Rewrite the lines of every entry below, replacing "tab" with "page" throughout and leaving everything else unchanged. Omit the pictures.

** START OF EXCERPTED DATA **

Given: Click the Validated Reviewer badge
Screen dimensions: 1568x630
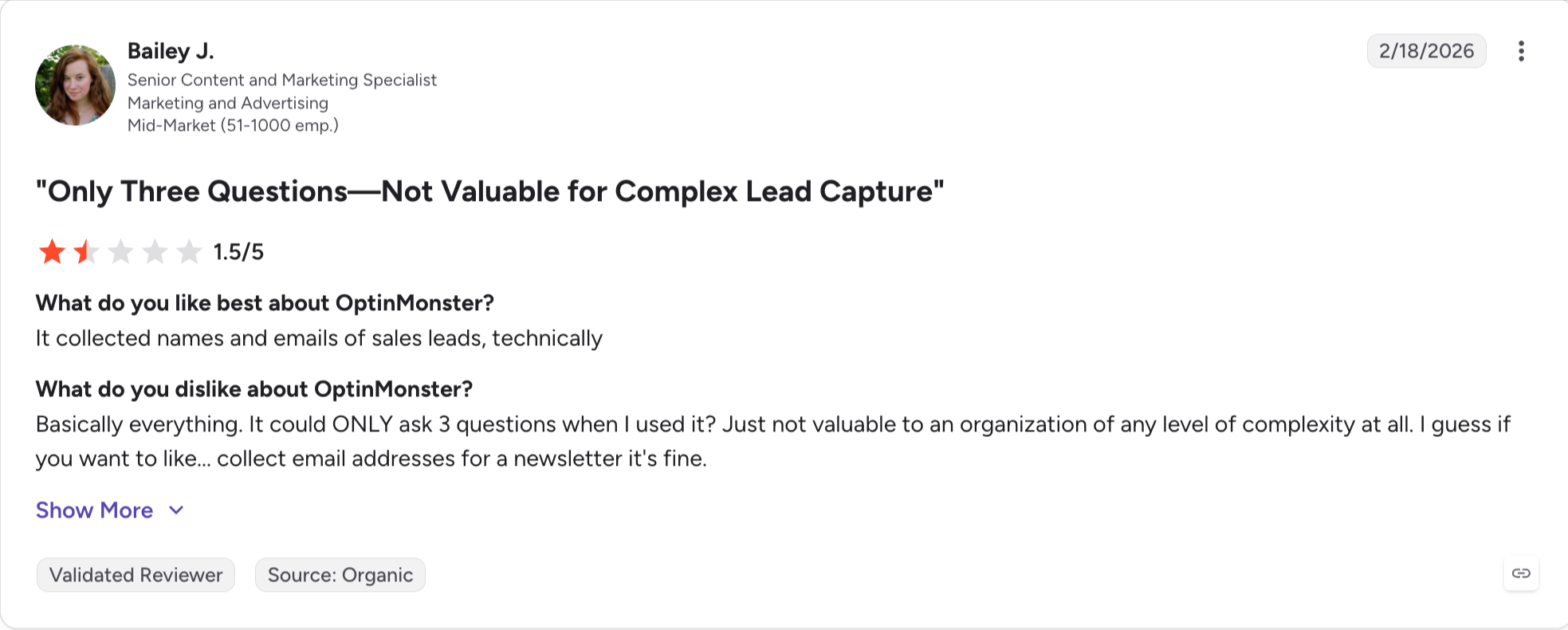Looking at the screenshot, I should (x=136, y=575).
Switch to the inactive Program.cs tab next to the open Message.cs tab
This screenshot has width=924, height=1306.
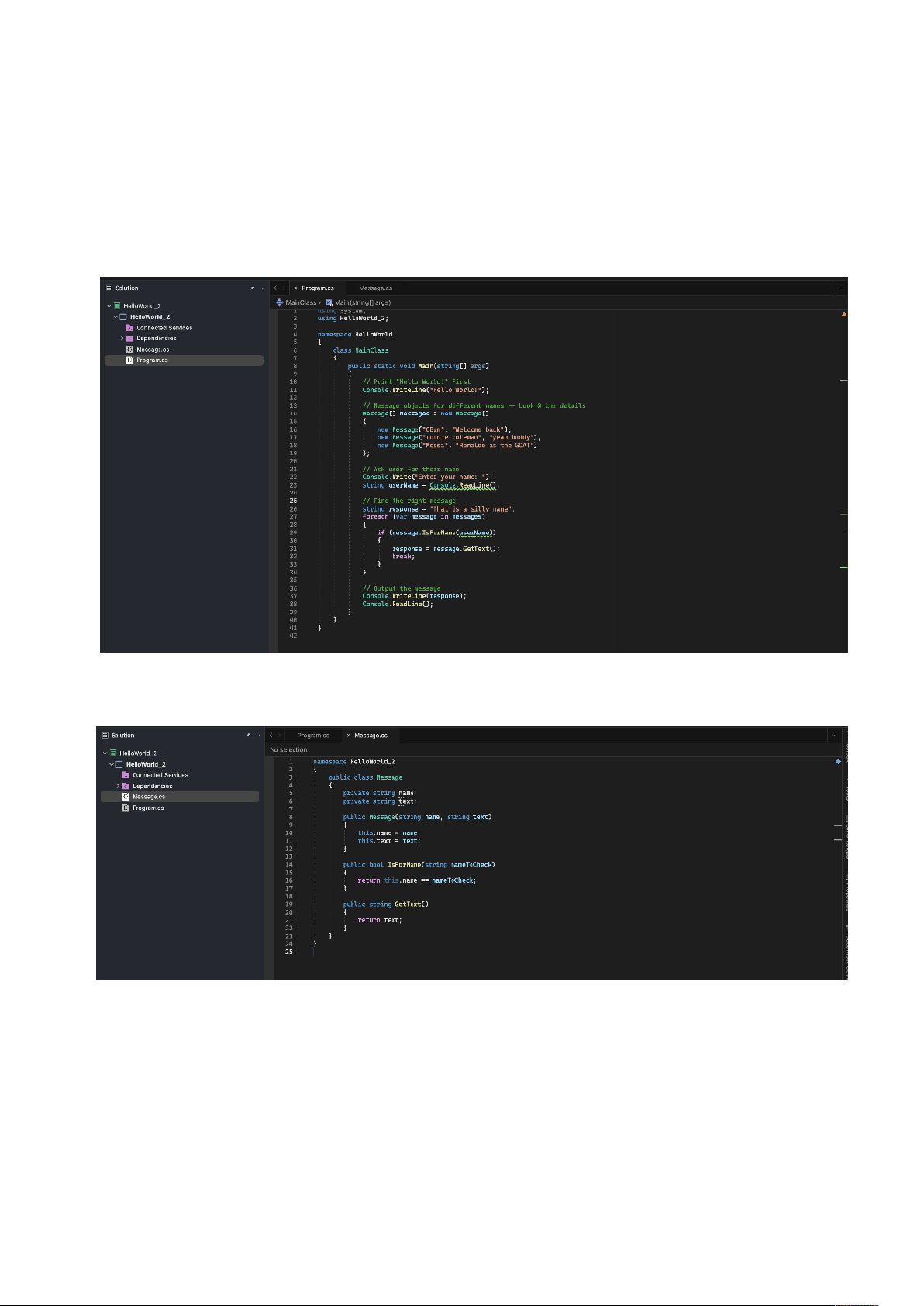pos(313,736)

** END OF EXCERPTED DATA **

### COMPLETE RESPONSE
Given: Click the Validated Reviewer badge
Screen dimensions: 1568x630
Looking at the screenshot, I should (x=136, y=575).
Switch to the inactive Program.cs page next to the open Message.cs page
This screenshot has width=924, height=1306.
pos(313,736)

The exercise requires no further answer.